I. INTRODUCTION Activated carbon is a kind of absorbent of high

performance and an indispensable product in people’s daily life which is widely applied in product manufacture, medical treatment, military and environmental protect etc[1]. Currently, the per capitademand on activated carbon in some western developed countries has reached 300 to 400 g/a for environmental protection. It can be estimated that activated carbon has a broad prospect in the environmental protection industry. The research and development of activated carbon with a high specific surface area has become the hot spot of studies by scientific workers along with the development of environmental protection, electronic, medicine, chemistry and military industries [2-4].
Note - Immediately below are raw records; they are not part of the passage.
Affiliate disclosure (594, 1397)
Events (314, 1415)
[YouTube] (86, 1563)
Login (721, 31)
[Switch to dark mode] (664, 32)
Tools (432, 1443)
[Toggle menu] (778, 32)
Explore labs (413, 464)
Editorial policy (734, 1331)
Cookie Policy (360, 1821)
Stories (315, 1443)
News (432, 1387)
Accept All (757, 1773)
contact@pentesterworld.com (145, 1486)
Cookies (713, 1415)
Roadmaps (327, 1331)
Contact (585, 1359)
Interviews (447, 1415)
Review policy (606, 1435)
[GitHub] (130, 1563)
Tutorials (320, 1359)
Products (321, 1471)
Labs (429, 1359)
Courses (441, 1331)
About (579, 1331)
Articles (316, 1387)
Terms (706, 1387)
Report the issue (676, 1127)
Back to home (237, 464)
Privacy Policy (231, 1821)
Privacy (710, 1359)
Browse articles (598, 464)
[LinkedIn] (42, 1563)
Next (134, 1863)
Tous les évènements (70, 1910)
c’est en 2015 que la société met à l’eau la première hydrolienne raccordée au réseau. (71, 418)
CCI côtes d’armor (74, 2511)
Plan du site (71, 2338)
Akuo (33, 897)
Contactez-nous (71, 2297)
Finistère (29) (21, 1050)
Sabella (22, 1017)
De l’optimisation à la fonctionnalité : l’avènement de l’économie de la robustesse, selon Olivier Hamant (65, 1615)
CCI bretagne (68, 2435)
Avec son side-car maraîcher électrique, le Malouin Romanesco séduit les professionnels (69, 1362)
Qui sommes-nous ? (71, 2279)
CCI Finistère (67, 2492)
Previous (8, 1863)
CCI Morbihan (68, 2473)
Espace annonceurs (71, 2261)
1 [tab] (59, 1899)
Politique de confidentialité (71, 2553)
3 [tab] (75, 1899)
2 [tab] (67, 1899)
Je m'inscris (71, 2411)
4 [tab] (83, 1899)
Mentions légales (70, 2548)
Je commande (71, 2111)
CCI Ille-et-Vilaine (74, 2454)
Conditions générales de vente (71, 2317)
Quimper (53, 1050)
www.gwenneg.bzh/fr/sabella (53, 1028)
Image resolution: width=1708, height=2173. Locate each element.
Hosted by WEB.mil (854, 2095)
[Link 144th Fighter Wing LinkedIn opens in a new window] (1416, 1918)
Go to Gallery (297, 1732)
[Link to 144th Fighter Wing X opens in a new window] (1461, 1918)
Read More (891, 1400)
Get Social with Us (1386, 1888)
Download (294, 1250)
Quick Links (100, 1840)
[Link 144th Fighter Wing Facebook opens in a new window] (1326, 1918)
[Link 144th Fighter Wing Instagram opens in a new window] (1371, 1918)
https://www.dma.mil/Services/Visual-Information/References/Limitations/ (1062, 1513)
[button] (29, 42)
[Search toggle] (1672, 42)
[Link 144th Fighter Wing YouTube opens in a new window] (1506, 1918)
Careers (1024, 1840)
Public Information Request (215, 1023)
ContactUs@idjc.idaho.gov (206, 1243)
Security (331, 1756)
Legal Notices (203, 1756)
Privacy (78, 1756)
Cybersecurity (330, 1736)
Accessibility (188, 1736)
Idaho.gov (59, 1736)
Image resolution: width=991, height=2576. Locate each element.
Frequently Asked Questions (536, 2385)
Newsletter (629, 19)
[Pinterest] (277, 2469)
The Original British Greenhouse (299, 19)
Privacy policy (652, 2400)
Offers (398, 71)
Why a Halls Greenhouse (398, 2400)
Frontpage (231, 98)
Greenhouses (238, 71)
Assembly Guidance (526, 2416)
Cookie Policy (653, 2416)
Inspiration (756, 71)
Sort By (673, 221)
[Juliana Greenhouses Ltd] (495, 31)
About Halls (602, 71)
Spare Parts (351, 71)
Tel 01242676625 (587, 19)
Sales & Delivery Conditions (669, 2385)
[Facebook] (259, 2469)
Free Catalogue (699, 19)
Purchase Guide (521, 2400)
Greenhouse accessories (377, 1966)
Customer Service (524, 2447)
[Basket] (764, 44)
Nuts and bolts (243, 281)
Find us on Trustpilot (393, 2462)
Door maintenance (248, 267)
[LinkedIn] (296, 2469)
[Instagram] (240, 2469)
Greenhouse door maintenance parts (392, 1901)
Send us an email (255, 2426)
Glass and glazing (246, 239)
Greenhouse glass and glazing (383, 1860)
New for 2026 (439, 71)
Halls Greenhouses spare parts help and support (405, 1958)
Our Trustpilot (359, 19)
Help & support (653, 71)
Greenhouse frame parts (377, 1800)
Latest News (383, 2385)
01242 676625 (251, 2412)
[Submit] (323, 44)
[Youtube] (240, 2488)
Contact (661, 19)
China is an agricultural power with crop sown area ranking the first in the world, and stalk, the agricultural waste, is the most by-products in the agricultural production. China has utilized agricultural by-products as the fuel, feed and fertilizer since long before. The utilization of these by-products has gradually decreased owing to the development of rural economy and productivity and the extensive use of chemical fertilizers and pesticide. It is badly in need of solution on how to dispose and use these by-products. Many reports home and abroad discussed the resource utilization of the corn and wheat stalk [5-7], while few are talking about the comprehensive utilization of soybean stalk [8]. This article aims to produce activated carbon with the agricultural waste of soybean stalk as the material, ZnCl2 as the activating agent and microwave as the energy and study the influencing factors and best technical conditions, in order to provide a new method for the resource regeneration and sustainable use of soybean stalks.

II. EXPERIMENT

2.1 Materials and Reagents

Soybean stalk, Heilongjiang 93 Grease Factory; ZnCl2, analytically pure, Harbin Chemical Reagent Factory; HCl, analytically pure, Harbin Xinda Chemical Factory; KH2PO4, analytically pure, Tianjin No.3 Chemical Reagent Factory; Na2HPO4, analytically pure, Tianjin No.3 Chemical Reagent Factory; CuSO4, analytically pure, Harbin Chemical Reagent Factory; methylene blue, analytically pure, Tianjin Tianxin Fine Chemistry Development Center.

2.2 Instrument

Microwave oven, Haier Group; JA2003 electronic balance, Beijing Sartorius Instrument Company; DHG-9123A electric thermostat blast drying oven, Shanghai Yiheng Scientific Instrument Co., Ltd.; 721E visible complementary filter, Shanghai Spectrum Instruments Co., Ltd.; thermostat water-bath, Harbin Analytical Instrumentation Factory; Autosorb-1-c specific surface area tester, US Quantachrome Company.

2.3 Test Method

2.3.1 Method of Activated Carbon Preparation

Mix the soybean stalk with ZnCl2, the activating agent, stir and fully immerse. Heat the pretreated materials in the heating oven and complete the carbonization and activation by changing the power and time of microwave for pyrolysis, when the fiber of materials will be decomposed to be activated carbon. Cool the product after carbonization, leach the activating agent and obtain the product of activated carbon after certain treatment on experimental product.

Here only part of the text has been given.